Messenger photo by John Matuszak
Josh Radnor, a 1992 Bexley High School graduate and now the star of the television series How I Met Your Mother, speaks to this year's graduates at the June 1 commencement ceremony. Radnor advised the students to embrace change in their lives.
That is the way Radnor, Class of 1992 graduate and now the star of the popular television series How I Met Your Mother, has approached his career.
At this year's commencement speaker, he advised graduates to embrace new challenges with "a mix of self-determination and surrender."
"Our brains hate change," he told the assembled students waiting to receive their diplomas. "The brain wants us to go where we've already been, think what we've already thought."
It's best not to listen to those negative neurons, he urged. "Wisdom is knowing what to ignore."
In comments before the ceremony, Radnor said he did not get the "have something to fall back on" speech from his parents, Alan and Carol, when the National Honor Society member opted for an acting career.
Such advise is "useless," he offered. "It's good as an actor not to have something to fall back on. You have to jump without a net."
A lot of options were open to Radnor, who was class president and an editor with the Torch student newspaper, an activity he enjoyed.
"I enjoyed swimming about 50 percent of the time," he admitted.
But his path was set when he attended an audition for a school musical with a friend and decided he could play the part better than the other hopefuls.
He appeared in the Bexley High productions of Oklahoma! and Cabaret, and performed during the summers with Columbus Junior Theater (now Columbus Children's Theatre) under the tutelage of Bill Goldsmith, whom he identified as an important early mentor.
"It was the one activity not geared toward my college resume," Radnor said of his theatre experience. "It was the one that made me feel most alive, and was the best fit for my personality."
He recalled the Bexley community as having "high expectations" for its students, standards he absorbed but has since learned to temper.
He went on to Kenyon College, earning the Paul Newman award for acting, named for another famous alum.
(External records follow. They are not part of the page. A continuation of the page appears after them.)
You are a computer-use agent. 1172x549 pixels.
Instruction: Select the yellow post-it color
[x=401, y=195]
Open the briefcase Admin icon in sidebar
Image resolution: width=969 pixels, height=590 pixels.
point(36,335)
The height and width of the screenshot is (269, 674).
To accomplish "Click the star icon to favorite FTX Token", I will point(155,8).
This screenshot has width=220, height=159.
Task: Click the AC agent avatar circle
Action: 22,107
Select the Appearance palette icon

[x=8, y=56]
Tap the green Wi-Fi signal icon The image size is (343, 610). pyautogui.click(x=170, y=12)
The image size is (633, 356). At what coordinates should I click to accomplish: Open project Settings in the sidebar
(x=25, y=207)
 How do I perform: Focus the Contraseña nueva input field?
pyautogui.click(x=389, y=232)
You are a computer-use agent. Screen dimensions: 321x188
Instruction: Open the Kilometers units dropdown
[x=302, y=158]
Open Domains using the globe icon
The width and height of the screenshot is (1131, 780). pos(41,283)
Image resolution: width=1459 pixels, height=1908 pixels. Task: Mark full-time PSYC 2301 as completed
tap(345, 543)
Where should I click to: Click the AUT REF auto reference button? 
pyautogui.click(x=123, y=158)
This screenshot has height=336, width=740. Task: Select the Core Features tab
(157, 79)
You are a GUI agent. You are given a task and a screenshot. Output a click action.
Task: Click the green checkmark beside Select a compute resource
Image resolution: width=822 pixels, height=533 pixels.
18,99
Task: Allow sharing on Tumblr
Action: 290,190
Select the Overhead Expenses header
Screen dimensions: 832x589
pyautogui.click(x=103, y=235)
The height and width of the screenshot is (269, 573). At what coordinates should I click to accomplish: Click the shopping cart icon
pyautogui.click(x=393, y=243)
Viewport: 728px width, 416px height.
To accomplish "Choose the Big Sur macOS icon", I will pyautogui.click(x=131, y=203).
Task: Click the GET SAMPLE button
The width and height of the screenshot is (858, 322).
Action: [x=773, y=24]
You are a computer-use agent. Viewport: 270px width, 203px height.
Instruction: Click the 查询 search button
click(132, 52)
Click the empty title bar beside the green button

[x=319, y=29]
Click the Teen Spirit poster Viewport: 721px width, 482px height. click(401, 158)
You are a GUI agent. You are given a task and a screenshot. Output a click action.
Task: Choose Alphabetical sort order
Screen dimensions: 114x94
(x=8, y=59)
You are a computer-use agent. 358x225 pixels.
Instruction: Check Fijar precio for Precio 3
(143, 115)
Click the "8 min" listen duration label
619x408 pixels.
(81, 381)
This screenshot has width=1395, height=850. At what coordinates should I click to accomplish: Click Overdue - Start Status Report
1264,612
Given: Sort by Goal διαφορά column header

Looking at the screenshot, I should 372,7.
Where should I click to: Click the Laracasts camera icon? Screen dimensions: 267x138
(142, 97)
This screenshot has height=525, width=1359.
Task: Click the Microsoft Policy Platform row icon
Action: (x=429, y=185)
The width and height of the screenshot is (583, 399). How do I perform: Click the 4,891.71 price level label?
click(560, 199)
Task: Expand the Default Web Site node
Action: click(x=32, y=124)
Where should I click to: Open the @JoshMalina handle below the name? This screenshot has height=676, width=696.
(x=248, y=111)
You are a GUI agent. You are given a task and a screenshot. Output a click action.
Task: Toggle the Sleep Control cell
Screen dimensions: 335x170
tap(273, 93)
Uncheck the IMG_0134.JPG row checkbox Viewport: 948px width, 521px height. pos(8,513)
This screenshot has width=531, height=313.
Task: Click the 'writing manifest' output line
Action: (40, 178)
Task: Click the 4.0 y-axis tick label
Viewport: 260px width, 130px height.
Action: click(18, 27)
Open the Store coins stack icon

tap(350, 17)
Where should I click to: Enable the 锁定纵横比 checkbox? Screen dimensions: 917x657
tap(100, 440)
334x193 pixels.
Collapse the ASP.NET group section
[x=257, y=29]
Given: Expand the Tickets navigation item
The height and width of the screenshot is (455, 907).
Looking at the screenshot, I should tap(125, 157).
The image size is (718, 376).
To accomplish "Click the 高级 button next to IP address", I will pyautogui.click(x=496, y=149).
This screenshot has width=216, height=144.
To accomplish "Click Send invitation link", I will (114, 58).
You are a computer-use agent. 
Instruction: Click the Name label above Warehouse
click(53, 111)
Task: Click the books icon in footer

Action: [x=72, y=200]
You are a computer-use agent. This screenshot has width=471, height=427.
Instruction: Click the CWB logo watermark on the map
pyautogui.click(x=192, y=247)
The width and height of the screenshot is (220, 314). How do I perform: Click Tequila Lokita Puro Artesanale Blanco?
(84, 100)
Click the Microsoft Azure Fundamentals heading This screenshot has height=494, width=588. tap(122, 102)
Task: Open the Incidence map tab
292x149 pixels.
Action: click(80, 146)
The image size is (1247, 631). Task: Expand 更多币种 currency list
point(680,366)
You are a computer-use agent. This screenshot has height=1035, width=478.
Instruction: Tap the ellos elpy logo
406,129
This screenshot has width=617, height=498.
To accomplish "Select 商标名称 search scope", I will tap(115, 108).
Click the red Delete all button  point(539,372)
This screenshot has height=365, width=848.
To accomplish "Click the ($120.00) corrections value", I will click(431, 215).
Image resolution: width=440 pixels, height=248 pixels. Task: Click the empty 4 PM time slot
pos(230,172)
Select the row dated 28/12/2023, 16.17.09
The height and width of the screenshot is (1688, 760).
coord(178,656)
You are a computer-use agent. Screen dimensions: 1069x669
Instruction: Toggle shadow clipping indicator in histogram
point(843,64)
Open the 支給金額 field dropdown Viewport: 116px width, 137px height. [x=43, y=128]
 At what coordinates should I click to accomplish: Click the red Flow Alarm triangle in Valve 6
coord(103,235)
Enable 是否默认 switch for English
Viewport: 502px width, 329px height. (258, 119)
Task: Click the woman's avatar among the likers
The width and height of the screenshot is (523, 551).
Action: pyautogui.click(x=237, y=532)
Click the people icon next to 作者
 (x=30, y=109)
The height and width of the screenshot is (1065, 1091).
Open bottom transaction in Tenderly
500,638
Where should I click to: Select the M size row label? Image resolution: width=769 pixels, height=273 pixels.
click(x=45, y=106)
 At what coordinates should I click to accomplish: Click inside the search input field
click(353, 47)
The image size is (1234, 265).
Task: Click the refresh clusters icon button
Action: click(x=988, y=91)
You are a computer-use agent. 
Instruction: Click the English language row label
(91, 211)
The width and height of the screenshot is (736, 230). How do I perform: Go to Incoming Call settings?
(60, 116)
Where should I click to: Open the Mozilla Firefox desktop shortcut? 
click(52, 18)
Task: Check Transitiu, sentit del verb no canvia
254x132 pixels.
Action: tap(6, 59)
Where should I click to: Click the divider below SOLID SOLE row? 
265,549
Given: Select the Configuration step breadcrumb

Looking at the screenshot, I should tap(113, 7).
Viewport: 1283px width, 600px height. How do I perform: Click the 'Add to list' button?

He continued his studies at New York University, earning a master of fine arts degree in acting.
In 2002 he made his Broadway debut opposite Kathleen Turner in The Graduate, and has continued with stage work on and off-Broadway.
He picked up television credits for roles on Judging Amy, Six Feet Under and Law and Order, and movies, including Not Another Teen Movie, before landing the lead role of Ted Mosby in How I Met Your Mother.
The series, recently renewed for a fourth season by CBS, tells its story in flashbacks as a father (played by Radnor, with an older voice-over by Bob Saget) recounts to his children how he met their future mother.
His life is enlivened by a less-responsible friend (Neil Patrick Harris) and the audience is left guessing as to which of Radnor's romances will turn out to be the real thing.
Radnor admits to not not watching a lot of TV, preferring to read (a favorite author is Philip Roth).
He also writes fiction and is working on a screenplay about intersecting lives in New York that he hopes to have financed.
While acknowledging that he is fortunate to have acted steadily for the past nine years, he told the Bexley grads that nothing is certain and all of that could go away tomorrow.
"Being a professional actor means living professionally in the unknown," he said.
That's why being ready for change - the kind of change the students are facing and will confront for the rest of their lives - is crucial, he offered.
"If you show up here in the fall for classes, it will be awkward," he joked.
He also cautioned against the pose of cynicism, which he said is "not only uncool, it's dangerous."
He contemplated the uncertain tenure of a football coach who preached defeat to his players in the locker room.
"Optimism is fuel. Without it we're sputtering on fumes," he said. "You have to be your own Jim Tressel and wear your own inner sweater vest."